Philippines : la vice-présidente Sara Duterte annonce sa candidature à la présidentielle de 2028
Le mercredi 18 février 2026, Sara Duterte, actuellement vice-présidente des Philippines, a annoncé son entrée en lice pour l’élection présidentielle prévue en 2028. Par cette décision, elle se positionne officiellement comme candidate à la magistrature suprême de l’archipel.

Le mercredi 18 février 2026, Sara Duterte, actuellement vice-présidente des Philippines, a annoncé son entrée en lice pour l’élection présidentielle prévue en 2028. Par cette décision, elle se positionne officiellement comme candidate à la magistrature suprême de l’archipel.
Lors de son allocution, elle a déclaré vouloir mettre l’ensemble de ses forces et son avenir au service du pays, exprimant une volonté ferme de se consacrer pleinement aux responsabilités qu’implique cette candidature.
Sa démarche survient dans un climat politique tendu : ses relations avec le président en exercice, Ferdinand Marcos, sont marquées par des désaccords publics et des rivalités qui ont attiré l’attention des observateurs nationaux.

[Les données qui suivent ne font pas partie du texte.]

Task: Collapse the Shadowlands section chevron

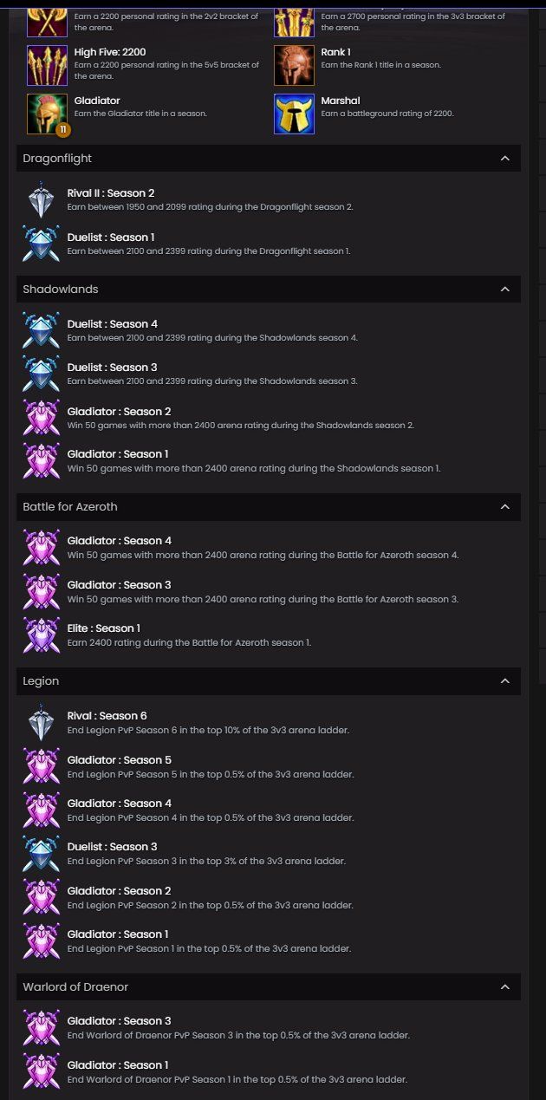Action: point(505,290)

L’année précédente, la vice-présidente avait fait l’objet d’une procédure de destitution initiée au Parlement. Les poursuites n’ont finalement pas abouti — la Cour suprême ayant écarté le dossier pour des irrégularités de procédure — mais l’épisode a renforcé la polarisation autour de sa personne. Sara Duterte est également connue pour être la fille de l’ancien président Rodrigo Duterte, héritage politique qui continue d’influencer sa trajectoire.
Contexte et conséquences politiques
La candidature de Sara Duterte promet de redessiner les lignes de force du paysage politique philippin à l’approche de 2028. En se lançant, elle mobilise à la fois un courant de soutien hérité de son nom familial et une base propre liée à son expérience gouvernementale, ce qui pourrait compliquer les alliances au sein des partis et du Parlement.

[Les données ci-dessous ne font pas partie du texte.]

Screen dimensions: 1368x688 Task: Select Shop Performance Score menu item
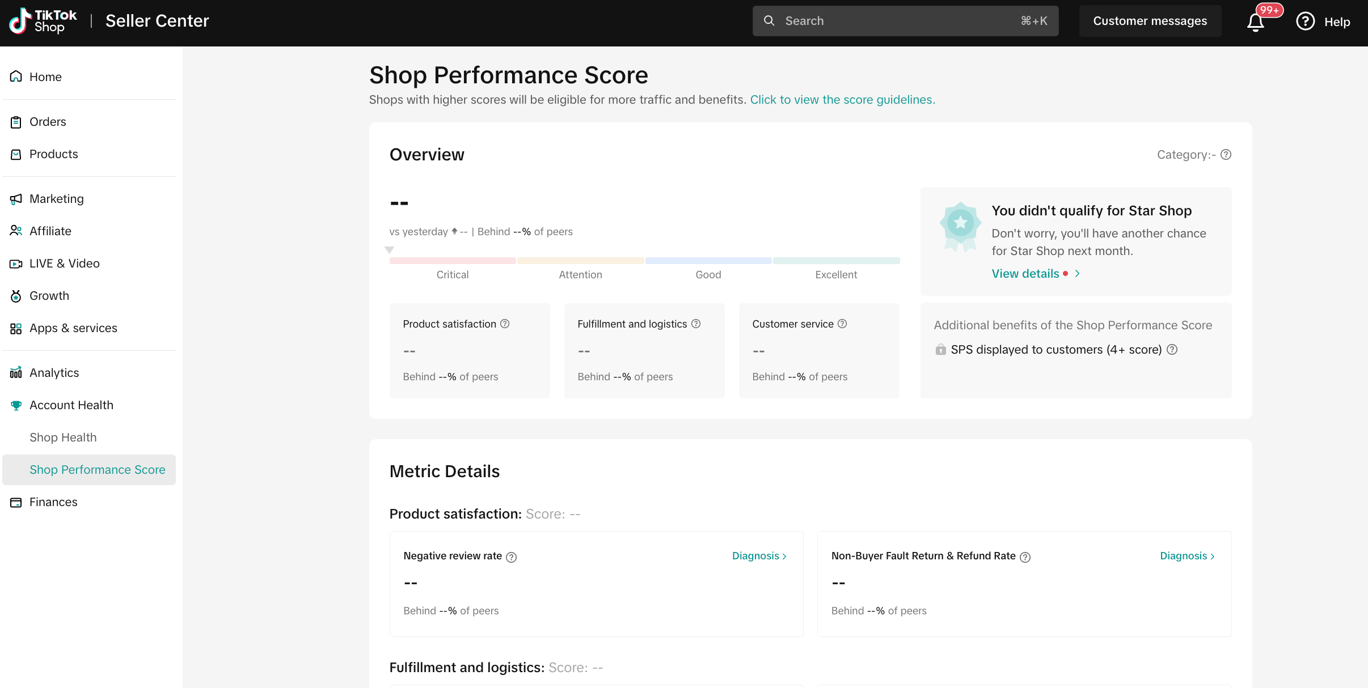tap(98, 469)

Au-delà de l’affrontement personnel entre dirigeants, cette annonce relance les débats sur l’avenir institutionnel du pays et sur la capacité des institutions judiciaires et législatives à traiter les différends politiques sans être instrumentalisées. Le chemin qui mène au scrutin de 2028 s’annonce donc marqué par des tensions renouvelées et une période de campagnes qui pourrait être âprement disputée.